Friday, July 25, 2008

Importance of Exercise for your Heart

Author : Bhadresh Bundela

Exercise Your Heart

Exercise has been shown to modify all the risk factors for heart disease in a positive manner and is the most powerful and safe ‘medicine’ for your heart. The next logical questions are, “How much exercise should you do; and what type of exercise?”
An easy way to remember the recommendations is to think of the FITT principle.
F- Is for FREQUENCY of training, which should be 4-6 days a week.
I - is for INTENSITY, that is, how hard should you exercise. To obtain maximum cardiovascular benefit, you should exercise between 55-90% of your maximum heart rate.
Your maximum heart rate is 220 minus your age. Therefore if you are 25 years old, your maximum heart rate is 195, and you should exercise between 137 and 166 beats per minute, which corresponds to 55 to 90% of your maximum heart rate. The lower end of the heart rate range is for older and de-conditioned people. As your fitness level improves you can start exercising at the higher end of the heart rate range.
If you do not want to actually measure your heart rate a simple way of monitoring exercise intensity is the “talk test”; if you are too breathless to carry on a conversation with someone beside you, then you are probably working too hard and need to slow down.
A third method is to use a system called Rating of Perceived Exertion (RPE). Using this, you should exercise at an intensity, which you perceive to be between “fairly light” and “somewhat hard”.
T – is for TIME. The recommended time is 20-60 minutes of continuous or intermittent aerobic activity. New research has shown that you can split up your exercise bouts into three intermittent bouts of minimum ten minutes each and derive the same benefit as one continuous thirty-minute bout.
T – is for TYPE of exercise. The best type of exercise to develop and maintain cardio-respiratory fitness is aerobic exercise. The term “aerobic exercise”, simply means using oxygen for energy. It is any exercise, which uses large muscles, such as the arm, legs etc., and can be performed continuously. Examples include brisk walking, jogging, cycling, swimming, rowing, and other similar activities.

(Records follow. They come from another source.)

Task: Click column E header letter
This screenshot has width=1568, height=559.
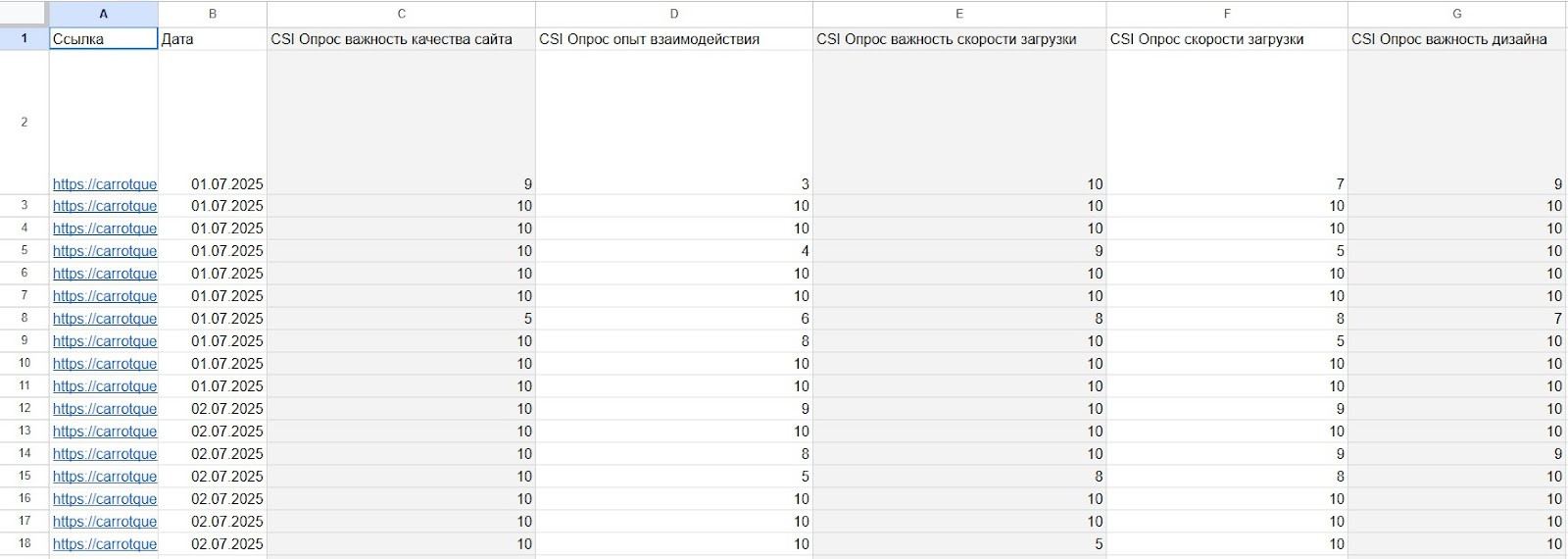Action: 958,14
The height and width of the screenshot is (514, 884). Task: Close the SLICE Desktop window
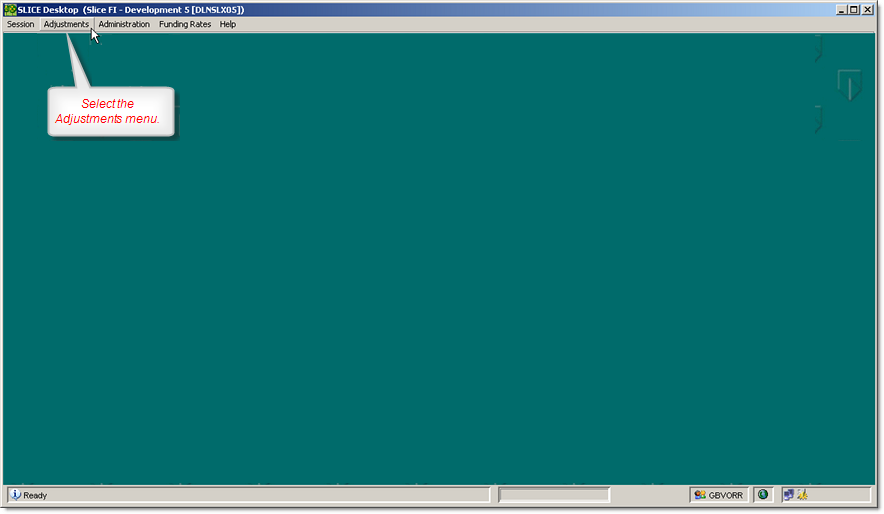(x=867, y=10)
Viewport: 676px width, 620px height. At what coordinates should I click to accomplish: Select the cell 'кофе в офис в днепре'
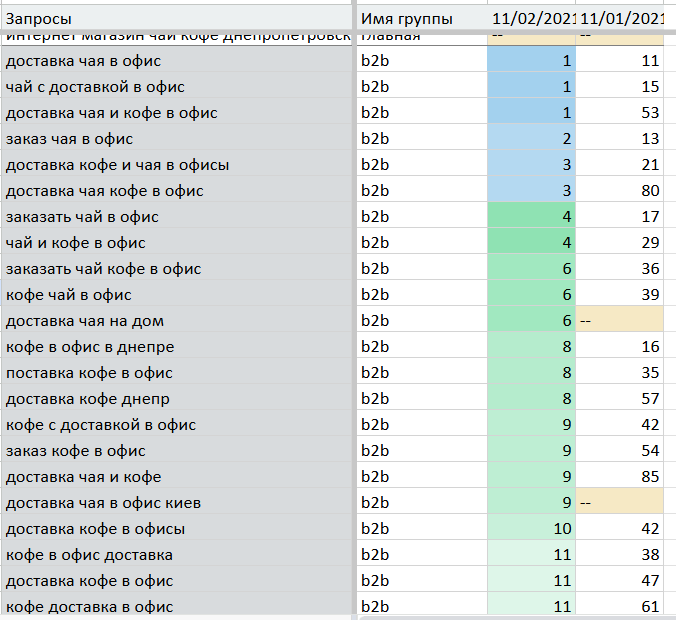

What about weight training?
The other aspect of training is strength, and is best achieved by resistance training, which translates to “lifting weights”. Contrary to popular belief, you do not need to be young to engage in, and benefit from resistance training. In fact, to the contrary, the greatest benefits may be experienced by post-menopausal women, in whom osteoporosis is a major problem. Resistance training helps by strengthening the bones, and has shown to positively influence “quality of life measures”, in various studies. Another popular myth is that to benefit from weight lifting, one must do at least three or more sets. For health benefits you should do one set of 8-10 exercises that condition the major muscle groups 2-3 days per week. Multiple-set regimens may provide greater benefits if time allows. Most persons should complete 8-12 repetitions of each exercise.

Safety Tips
» Warm-up before exercising. During the first five minutes, exercise at a slower pace.
» If you get chest discomfort, nausea or giddiness stop exercising and consult your doctor.
» If you have more than 2 risk factors for heart disease consult your doctor before starting any exercise.
» When exercising in the heart, make sure you drink plenty of water before, during, and after the exercise.
» Cool-down at the end of exercise. Do not suddenly stop the exercise; gradually.